━━━━━ Records to process

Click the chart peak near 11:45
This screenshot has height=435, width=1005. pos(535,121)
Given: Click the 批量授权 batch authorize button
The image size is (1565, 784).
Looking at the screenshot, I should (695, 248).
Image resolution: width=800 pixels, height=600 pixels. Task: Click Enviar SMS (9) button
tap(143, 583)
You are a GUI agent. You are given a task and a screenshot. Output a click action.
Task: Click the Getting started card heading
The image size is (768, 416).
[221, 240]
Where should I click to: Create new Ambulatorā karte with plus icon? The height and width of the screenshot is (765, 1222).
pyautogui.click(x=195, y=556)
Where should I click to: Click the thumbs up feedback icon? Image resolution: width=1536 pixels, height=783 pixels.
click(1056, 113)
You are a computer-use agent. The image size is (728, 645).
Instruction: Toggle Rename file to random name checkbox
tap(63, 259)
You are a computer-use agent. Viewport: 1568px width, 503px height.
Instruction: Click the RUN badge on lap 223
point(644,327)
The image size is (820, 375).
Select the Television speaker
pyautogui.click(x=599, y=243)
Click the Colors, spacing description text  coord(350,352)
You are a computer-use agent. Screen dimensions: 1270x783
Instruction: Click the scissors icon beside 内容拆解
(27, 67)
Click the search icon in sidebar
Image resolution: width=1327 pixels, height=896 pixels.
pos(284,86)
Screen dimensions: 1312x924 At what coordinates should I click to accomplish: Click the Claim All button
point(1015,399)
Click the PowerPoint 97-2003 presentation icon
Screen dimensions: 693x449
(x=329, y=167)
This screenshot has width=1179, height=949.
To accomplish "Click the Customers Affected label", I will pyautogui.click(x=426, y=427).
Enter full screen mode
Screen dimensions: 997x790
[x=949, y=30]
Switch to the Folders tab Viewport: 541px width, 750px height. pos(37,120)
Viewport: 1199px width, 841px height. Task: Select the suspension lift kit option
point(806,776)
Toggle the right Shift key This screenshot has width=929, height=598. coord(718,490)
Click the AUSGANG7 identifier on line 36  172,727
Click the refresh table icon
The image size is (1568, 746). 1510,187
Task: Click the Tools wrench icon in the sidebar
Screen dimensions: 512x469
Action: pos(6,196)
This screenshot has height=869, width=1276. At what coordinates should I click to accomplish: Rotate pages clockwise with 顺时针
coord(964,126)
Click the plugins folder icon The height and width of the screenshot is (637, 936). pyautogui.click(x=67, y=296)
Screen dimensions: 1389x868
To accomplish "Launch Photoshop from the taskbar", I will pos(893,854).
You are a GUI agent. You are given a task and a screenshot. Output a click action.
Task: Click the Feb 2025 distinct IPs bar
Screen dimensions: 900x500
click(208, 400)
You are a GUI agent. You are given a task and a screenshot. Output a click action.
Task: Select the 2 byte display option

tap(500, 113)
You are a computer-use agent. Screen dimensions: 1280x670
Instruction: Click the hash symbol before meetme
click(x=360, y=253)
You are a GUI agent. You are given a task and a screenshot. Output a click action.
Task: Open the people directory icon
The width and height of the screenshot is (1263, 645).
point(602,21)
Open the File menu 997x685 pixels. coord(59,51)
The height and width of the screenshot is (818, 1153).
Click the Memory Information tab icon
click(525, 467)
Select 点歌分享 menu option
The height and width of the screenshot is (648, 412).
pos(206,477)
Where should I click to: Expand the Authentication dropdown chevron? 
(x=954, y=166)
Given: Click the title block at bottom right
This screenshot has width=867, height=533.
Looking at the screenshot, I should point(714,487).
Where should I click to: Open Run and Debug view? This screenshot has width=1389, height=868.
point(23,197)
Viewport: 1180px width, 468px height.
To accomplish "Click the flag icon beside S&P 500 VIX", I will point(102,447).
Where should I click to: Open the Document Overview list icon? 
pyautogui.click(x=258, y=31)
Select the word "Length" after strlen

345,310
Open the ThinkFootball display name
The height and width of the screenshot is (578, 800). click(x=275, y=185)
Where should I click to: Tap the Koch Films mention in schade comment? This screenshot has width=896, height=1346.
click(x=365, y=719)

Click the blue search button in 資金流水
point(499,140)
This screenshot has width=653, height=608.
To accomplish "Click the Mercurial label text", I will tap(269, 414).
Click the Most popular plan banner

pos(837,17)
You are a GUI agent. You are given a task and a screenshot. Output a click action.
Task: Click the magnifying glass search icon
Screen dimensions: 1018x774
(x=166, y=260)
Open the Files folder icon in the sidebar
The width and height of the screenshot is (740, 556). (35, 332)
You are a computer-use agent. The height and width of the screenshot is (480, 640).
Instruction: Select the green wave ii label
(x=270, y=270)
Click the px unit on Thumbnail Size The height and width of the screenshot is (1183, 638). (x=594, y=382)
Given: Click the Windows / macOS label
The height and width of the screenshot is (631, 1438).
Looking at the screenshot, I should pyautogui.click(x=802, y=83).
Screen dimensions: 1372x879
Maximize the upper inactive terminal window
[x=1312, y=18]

━━━━━━━━━━

Exercise description. Each entry is to be returned in full, character for character.

Solution to the problem.
Click the chart peak near 11:45
This screenshot has height=435, width=1005. pos(535,121)
Given: Click the 批量授权 batch authorize button
The image size is (1565, 784).
Looking at the screenshot, I should (695, 248).
Image resolution: width=800 pixels, height=600 pixels. Task: Click Enviar SMS (9) button
tap(143, 583)
You are a GUI agent. You are given a task and a screenshot. Output a click action.
Task: Click the Getting started card heading
The image size is (768, 416).
[221, 240]
Where should I click to: Create new Ambulatorā karte with plus icon? The height and width of the screenshot is (765, 1222).
pyautogui.click(x=195, y=556)
Where should I click to: Click the thumbs up feedback icon? Image resolution: width=1536 pixels, height=783 pixels.
click(1056, 113)
You are a computer-use agent. The image size is (728, 645).
Instruction: Toggle Rename file to random name checkbox
tap(63, 259)
You are a computer-use agent. Viewport: 1568px width, 503px height.
Instruction: Click the RUN badge on lap 223
point(644,327)
The image size is (820, 375).
Select the Television speaker
pyautogui.click(x=599, y=243)
Click the Colors, spacing description text  coord(350,352)
You are a computer-use agent. Screen dimensions: 1270x783
Instruction: Click the scissors icon beside 内容拆解
(27, 67)
Click the search icon in sidebar
Image resolution: width=1327 pixels, height=896 pixels.
pos(284,86)
Screen dimensions: 1312x924 At what coordinates should I click to accomplish: Click the Claim All button
point(1015,399)
Click the PowerPoint 97-2003 presentation icon
Screen dimensions: 693x449
(x=329, y=167)
This screenshot has width=1179, height=949.
To accomplish "Click the Customers Affected label", I will pyautogui.click(x=426, y=427).
Enter full screen mode
Screen dimensions: 997x790
[x=949, y=30]
Switch to the Folders tab Viewport: 541px width, 750px height. pos(37,120)
Viewport: 1199px width, 841px height. Task: Select the suspension lift kit option
point(806,776)
Toggle the right Shift key This screenshot has width=929, height=598. coord(718,490)
Click the AUSGANG7 identifier on line 36  172,727
Click the refresh table icon
The image size is (1568, 746). 1510,187
Task: Click the Tools wrench icon in the sidebar
Screen dimensions: 512x469
Action: pos(6,196)
This screenshot has height=869, width=1276. At what coordinates should I click to accomplish: Rotate pages clockwise with 顺时针
coord(964,126)
Click the plugins folder icon The height and width of the screenshot is (637, 936). pyautogui.click(x=67, y=296)
Screen dimensions: 1389x868
To accomplish "Launch Photoshop from the taskbar", I will pos(893,854).
You are a GUI agent. You are given a task and a screenshot. Output a click action.
Task: Click the Feb 2025 distinct IPs bar
Screen dimensions: 900x500
click(208, 400)
You are a GUI agent. You are given a task and a screenshot. Output a click action.
Task: Select the 2 byte display option

tap(500, 113)
You are a computer-use agent. Screen dimensions: 1280x670
Instruction: Click the hash symbol before meetme
click(x=360, y=253)
You are a GUI agent. You are given a task and a screenshot. Output a click action.
Task: Open the people directory icon
The width and height of the screenshot is (1263, 645).
point(602,21)
Open the File menu 997x685 pixels. coord(59,51)
The height and width of the screenshot is (818, 1153).
Click the Memory Information tab icon
click(525, 467)
Select 点歌分享 menu option
The height and width of the screenshot is (648, 412).
pos(206,477)
Where should I click to: Expand the Authentication dropdown chevron? 
(x=954, y=166)
Given: Click the title block at bottom right
This screenshot has width=867, height=533.
Looking at the screenshot, I should point(714,487).
Where should I click to: Open Run and Debug view? This screenshot has width=1389, height=868.
point(23,197)
Viewport: 1180px width, 468px height.
To accomplish "Click the flag icon beside S&P 500 VIX", I will point(102,447).
Where should I click to: Open the Document Overview list icon? 
pyautogui.click(x=258, y=31)
Select the word "Length" after strlen

345,310
Open the ThinkFootball display name
The height and width of the screenshot is (578, 800). click(x=275, y=185)
Where should I click to: Tap the Koch Films mention in schade comment? This screenshot has width=896, height=1346.
click(x=365, y=719)

Click the blue search button in 資金流水
point(499,140)
This screenshot has width=653, height=608.
To accomplish "Click the Mercurial label text", I will tap(269, 414).
Click the Most popular plan banner

pos(837,17)
You are a GUI agent. You are given a task and a screenshot. Output a click action.
Task: Click the magnifying glass search icon
Screen dimensions: 1018x774
(x=166, y=260)
Open the Files folder icon in the sidebar
The width and height of the screenshot is (740, 556). (35, 332)
You are a computer-use agent. The height and width of the screenshot is (480, 640).
Instruction: Select the green wave ii label
(x=270, y=270)
Click the px unit on Thumbnail Size The height and width of the screenshot is (1183, 638). (x=594, y=382)
Given: Click the Windows / macOS label
The height and width of the screenshot is (631, 1438).
Looking at the screenshot, I should pyautogui.click(x=802, y=83).
Screen dimensions: 1372x879
Maximize the upper inactive terminal window
[x=1312, y=18]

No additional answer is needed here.